Each fragment in the sequencing project database is part of a contig. A contig contains either a group of aligned sequences associated together or a single, unaligned fragment.

GelMerge finds the two contigs with the longest overlap and then aligns them to assemble a single contig. The program then finds the next two contigs with the longest overlap and aligns them to assemble a single contig.

GelMerge repeats this process of overlap determination and contig assembly until there are no remaining overlaps among the contigs in the project database. The result of GelMerge may either be a single contig or several contigs (if none of the remaining contigs share significant overlap). As you add new fragments to the sequencing project database, they may connect separate contigs to form larger assemblies.

Finding Overlaps

In finding overlaps among the contigs, GelMerge represents each contig by its consensus sequence. GelMerge uses a modification of the approximate alignment procedure of Wilbur and Lipman (SIAM J. Appl. Math. 44; 557-567 (1984)) to determine the amount of overlap between any two consensus sequences.

In GelMerge, each alignment must contain at least one long block of contiguous sequence identities. You can set the minimum length for each long block with the /MINIdentity command-line parameter (default length is 14). The requirement for at least one long block of identities allows the program to exclude trivial overlaps from consideration. This requirement also limits the extent of gapping permitted in the approximate alignment. The alignment cannot get out of phase by more than 10 registers of comparison from diagonals containing long blocks of sequence identities. (Use the /MAXGap command-line parameter to adjust this default of 10 registers of comparison.) This effectively prevents the alignment from wandering too far away from registers of comparison with significant sequence identity.

GelMerge determines all of the possible distinct alignments between the two contig consensus sequences being compared. Each alignment corresponds to a different overlap between the same two contig consensus sequences. After finding all of the distinct alignments between a pair of contigs, GelMerge counts the number of exact nucleotide matches in the best alignment. If this overlap does not meet the identity criterion (80% by default), the next best alignment is checked. If no alignment of two contig consensus sequences meets the identity criterion, then the two contigs do not overlap.


Aligning Contigs

Once GelMerge determines the pair of contigs with the longest overlap (see above), it aligns them using the method of Needleman and Wunsch (J. Mol. Biol. 48; 443-453 (1970)). This method, originally used to align individual sequences, has been extended for use with contigs of aligned sequences. When the program inserts gaps into a contig to produce an alignment, they are inserted at the same position in all of the sequences of the contig.

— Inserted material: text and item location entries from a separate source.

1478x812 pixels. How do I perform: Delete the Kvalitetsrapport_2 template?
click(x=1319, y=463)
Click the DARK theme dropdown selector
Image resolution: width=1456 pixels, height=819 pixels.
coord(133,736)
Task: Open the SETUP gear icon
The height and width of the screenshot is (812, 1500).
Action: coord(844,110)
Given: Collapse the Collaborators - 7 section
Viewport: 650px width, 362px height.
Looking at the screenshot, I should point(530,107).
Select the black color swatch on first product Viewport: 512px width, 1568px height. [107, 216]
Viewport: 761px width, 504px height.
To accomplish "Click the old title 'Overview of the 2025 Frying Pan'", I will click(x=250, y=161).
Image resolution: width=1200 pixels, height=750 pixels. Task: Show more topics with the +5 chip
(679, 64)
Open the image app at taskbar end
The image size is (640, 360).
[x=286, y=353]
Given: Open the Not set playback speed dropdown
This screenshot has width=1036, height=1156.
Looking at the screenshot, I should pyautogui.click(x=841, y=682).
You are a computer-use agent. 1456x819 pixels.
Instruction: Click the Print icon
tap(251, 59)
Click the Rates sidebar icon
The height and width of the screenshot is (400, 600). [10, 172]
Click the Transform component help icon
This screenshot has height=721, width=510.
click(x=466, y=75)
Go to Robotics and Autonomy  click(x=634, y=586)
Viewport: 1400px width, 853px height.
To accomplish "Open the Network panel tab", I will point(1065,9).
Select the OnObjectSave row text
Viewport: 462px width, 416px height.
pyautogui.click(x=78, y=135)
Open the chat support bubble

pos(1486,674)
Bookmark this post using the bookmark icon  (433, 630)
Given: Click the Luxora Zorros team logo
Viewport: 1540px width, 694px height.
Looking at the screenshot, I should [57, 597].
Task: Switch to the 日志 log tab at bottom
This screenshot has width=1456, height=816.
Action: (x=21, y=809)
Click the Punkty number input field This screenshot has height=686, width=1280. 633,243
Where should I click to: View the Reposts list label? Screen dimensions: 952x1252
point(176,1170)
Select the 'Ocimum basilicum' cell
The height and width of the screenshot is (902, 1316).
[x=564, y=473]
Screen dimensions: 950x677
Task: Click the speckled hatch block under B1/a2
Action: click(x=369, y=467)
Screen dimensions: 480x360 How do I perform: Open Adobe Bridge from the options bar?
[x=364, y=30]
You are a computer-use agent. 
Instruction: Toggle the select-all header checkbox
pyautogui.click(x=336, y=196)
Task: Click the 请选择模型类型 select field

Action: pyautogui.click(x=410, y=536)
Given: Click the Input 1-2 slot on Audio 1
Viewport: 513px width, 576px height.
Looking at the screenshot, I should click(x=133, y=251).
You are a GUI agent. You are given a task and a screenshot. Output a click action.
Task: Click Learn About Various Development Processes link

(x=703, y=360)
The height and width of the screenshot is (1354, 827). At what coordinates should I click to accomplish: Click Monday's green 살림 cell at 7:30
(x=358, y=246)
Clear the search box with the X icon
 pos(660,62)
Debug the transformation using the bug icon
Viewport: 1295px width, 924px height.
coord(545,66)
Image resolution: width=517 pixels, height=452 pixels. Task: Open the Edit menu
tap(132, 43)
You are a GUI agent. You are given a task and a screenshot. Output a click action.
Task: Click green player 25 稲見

Recognizing (and Optionally Removing) Vector Sequences

GelMerge searches for vector sequences in single-fragment contigs using a two-step approach. First, GelMerge finds approximate alignments between vector and contig sequences using a modification of the method of Wilbur and Lipman (described above in "Finding Overlaps"). You can fine tune the vector searching by adjusting some parameters of the approximate alignment procedure. For vector searching, the minimum length for each short block of sequence identities is the same as the length used to find overlaps among the contigs; you can set the minimum length in response to the What word size program prompt (default length is 7). The minimum length of each long block of sequence identities in vector searching can be set with the /VECTORMINIdentity command-line parameter (default length of 12). The alignment cannot get out of phase by more than 5 registers of comparison from diagonals containing long blocks of sequence identities. (This default of 5 registers of comparison can be adjusted with the /VECTORMAXGap command-line parameter.)

Each of the approximate alignments indicates the position of possible vector sequences in the contig. In the second step of vector recognition, GelMerge refines these alignments using the method of Smith and Waterman (Advances in Applied Mathematics 2; 482-489 (1981)). By default, if the aligned portions of the contig and vector sequences share greater than 80% sequence identity, the contig bases in the alignment become candidates for excision. (You can adjust this value using the /VECTORSTringency command-line parameter.) Additionally, by default, the vector sequences must begin within 12 bases of either end of the contig in order to be excised. (This value is the same as the minimum length for each long block; you can adjust it with the /VECTORMINIdentity command-line parameter).